One team did reach their players in the AM strata, the other team didn't.#AFC #EFC pic.twitter.com/B7Kt53sssn
— 11tegen11 (@11tegen11) March 19, 2016
Certainly it’s a platform that allows the attacking players to shine and interchange freely. They did that a lot at Goodison Park in the first-half, with Welbeck usually darting to the left once Iwobi vacated his position and Ozil feeding off the perpetual movement. Alexis, on the right, was forced to play more as a playmaker, using the side-step to evade the marker than looking to knock the ball past the opponent as he is wont to do on the left.
As Lewis Ambrose writes, his dribbling success numbers, albeit in the limited two games, has increased from 56% to 69%. Though to add, in the other game he played wide-right, v West Brom, Alexis complete an impressive 11/16 dribbles). The role seems to suit him and Arsenal because he’s confronted by more possibilities than the free, wide-striker role affords him on the other side. In that sense, the role reminds me of Fredrik Ljungberg’s – a hard runner with the ball, nippy and wiry too, a nice counter-balance to Iwobi’s space-searching. It’s perhaps too early to add that behind them is a base of the power that Vieira and Gilberto provided.
Danny Welbeck scored the opening goal, rounding Joel Robles in Everton’s goal, continuing the development into the striker we hope he will become. His movement is wirier than it was at the beginning of last season where he would often stand, waiting for the ball to come to him while he was far more effective on the flanks. You could argue deploying him in the wide positions has helped him develop his game, like Thierry Henry, helping him understand how to move better in tight spaces. Now he’s able to breathe more easily and with his few performances in the middle, has surely made the striker position his to lose.
The understanding Welbeck has with Iwobi is impressive, with the pair frequently alternating positions. Iwobi, in particular, is graceful to watch.

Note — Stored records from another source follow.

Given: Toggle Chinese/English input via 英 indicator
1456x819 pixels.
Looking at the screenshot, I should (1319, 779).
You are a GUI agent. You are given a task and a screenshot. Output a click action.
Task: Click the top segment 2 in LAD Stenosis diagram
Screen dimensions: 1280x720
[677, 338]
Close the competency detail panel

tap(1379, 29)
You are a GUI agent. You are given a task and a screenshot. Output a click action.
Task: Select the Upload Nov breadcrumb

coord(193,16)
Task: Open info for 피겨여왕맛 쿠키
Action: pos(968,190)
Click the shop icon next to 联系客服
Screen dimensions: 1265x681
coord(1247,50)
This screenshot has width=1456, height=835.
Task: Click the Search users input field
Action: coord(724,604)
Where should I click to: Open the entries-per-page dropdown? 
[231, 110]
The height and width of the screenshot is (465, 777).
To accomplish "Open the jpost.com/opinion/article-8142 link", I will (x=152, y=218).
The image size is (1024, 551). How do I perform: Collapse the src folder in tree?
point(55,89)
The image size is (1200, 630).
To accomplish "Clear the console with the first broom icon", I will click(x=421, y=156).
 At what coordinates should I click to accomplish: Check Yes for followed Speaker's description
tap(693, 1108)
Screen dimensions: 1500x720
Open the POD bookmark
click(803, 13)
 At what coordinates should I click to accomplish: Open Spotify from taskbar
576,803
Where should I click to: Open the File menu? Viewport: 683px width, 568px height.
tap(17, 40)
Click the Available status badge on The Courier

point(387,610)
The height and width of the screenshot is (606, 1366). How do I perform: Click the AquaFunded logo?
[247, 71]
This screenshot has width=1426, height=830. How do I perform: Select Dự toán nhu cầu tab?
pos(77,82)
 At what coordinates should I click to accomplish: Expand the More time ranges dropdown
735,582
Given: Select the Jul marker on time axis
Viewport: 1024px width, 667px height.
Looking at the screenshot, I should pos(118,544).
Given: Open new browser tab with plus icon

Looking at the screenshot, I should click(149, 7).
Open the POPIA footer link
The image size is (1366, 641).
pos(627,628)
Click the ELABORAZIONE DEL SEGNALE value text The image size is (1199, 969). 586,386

With the current balance in the side, it brings us closer to Wenger’s ideal featuring lots of movement and speed though it’s also apprehensive to say that he has found the right formula. So often in the last few seasons we have seen false dawns, and that when the pressure is on again, that formula becomes exposed.
It’s become the time of the season where Wenger’s tenure has come to question, with suggestions his style of coaching has gone out of date. The Frenchman will of course, refute that and in a recent interview saying, “I’m inside my job so I keep my philosophy but as well I am an observer. I go through all the stats of the game like you, and I try to understand whether there’s something new, whether something different is happening which was not there before.”
Certainly, Wenger’s signing of Elneny seemingly backs up that willingness to embrace new ideas because he was alerted in part to the Egyptian due to his incredible stamina. The stats data flagged him up – and Wenger was probably looking for that type of player, somebody whose enormous fitness levels can eat up ground when Arsenal lose the ball. Indeed, in the recent games, Elneny’s hustle has been a standout, popping up in all areas of the pitch, picking up lose balls and instigating attacks. It’s also allowed Coquelin to concentrate more on his defensive game, which he is outstanding at, making 12 interceptions against Everton, a league game high for any player in the league this season.
With the season drawing to the close, Wenger might have stumbled upon a promising balance; perhaps the grass shoots of recovery, although it’s improbable to think they’ll end the season on a high, league table-wise.